“To increase the comfort of the female creature, occasionally whisper upon her ear ‘This will be over soon’ or urge her to think deeply upon the wonders of childbirth that Jesus Christ shall bestow upon her should she be worthy and fulfill the duty of her womb in intercourse.”
Just realized the way I formatted this post looks like I quoted it from the article. This douchiness was all me. Horror should Walt Whitman get blamed for that. If you need any more old-timey sex tips let me know.
When Thoreau visited Whitman old Walt greeted him with an unmade bed and a full chamberpot in the middle of the floor. And he told Thoreau and his friends that he took cold water baths every day in winter and enjoyed riding on top of trams in the cold.
This all just really confirms my opinion of Whitman, held for over 20 years, that there went an epic douchecanoe, who could write prose that made douchecanoerry sound legitimate.
It’s been my understanding that if you go back a sufficient number of centuries, obesity in men was seen as a highly desirable quality as it signified health and status. But come to think of it, I’ve never actually established if there was much truth to that. (Old-timey ads for “ironized yeast” and the like intended to enable women to gain extra weight have featured prominently enough in articles in recent years, though.)
I have always loved Whitman’s prose, abhorred his poetry. THE WORST poet, ever. But as a writer of prose he’s unbeatable! From the preface to the 1855 Leaves of Grass (the one that’s sort-of readable):
The Americans of all nations at any time upon the earth, have probably the fullest poetical nature. The United States themselves are essentially the greatest poem. In the history of the earth hitherto the largest and most stirring appear tame and orderly to their ampler largeness and stir. Here at last is something in the doings of man that corresponds with the broadcast doings of the day and night. Here is not merely a nation but a teeming nation of nations. Here is action untied from strings necessarily blind to particulars and details magnificently moving in vast masses. Here is the hospitality which forever indicates heroes… . Here are the roughs and beards and space and ruggedness and nonchalance that the soul loves. Here the performance disdaining the trivial unapproached in the tremendous audacity of its crowds and groupings and the push of its perspective spreads with crampless and flowing breadth and showers its proliflic and splendid extravagance. One sees it must indeed own the riches of the summer and winter, and need never be bankrupt while corn grows from the ground or the orchards drop apples or the bays contain fish or men beget children upon women.

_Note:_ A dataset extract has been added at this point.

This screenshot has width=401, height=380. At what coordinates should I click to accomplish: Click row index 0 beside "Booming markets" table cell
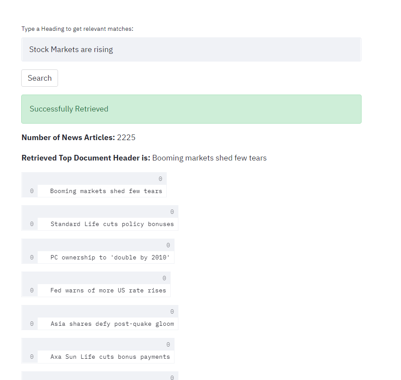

Somehow I can tolerate the verbosity and maximalism in his prose, in his verse it always just seems like bad choices and bloviation. Plus, sentences like the one beginning with “Here the performance…” are just fun to read out loud, whereas the poems aren’t fun at all, unless they’re being thrown at something like the wall or the floor.
They could sell it at the Walt Whitman Rest Stop off the NJ Turnpike (this is for realz and not a photoshop). I find it deeply ironic that there is a Walt Whitman Rest Stop.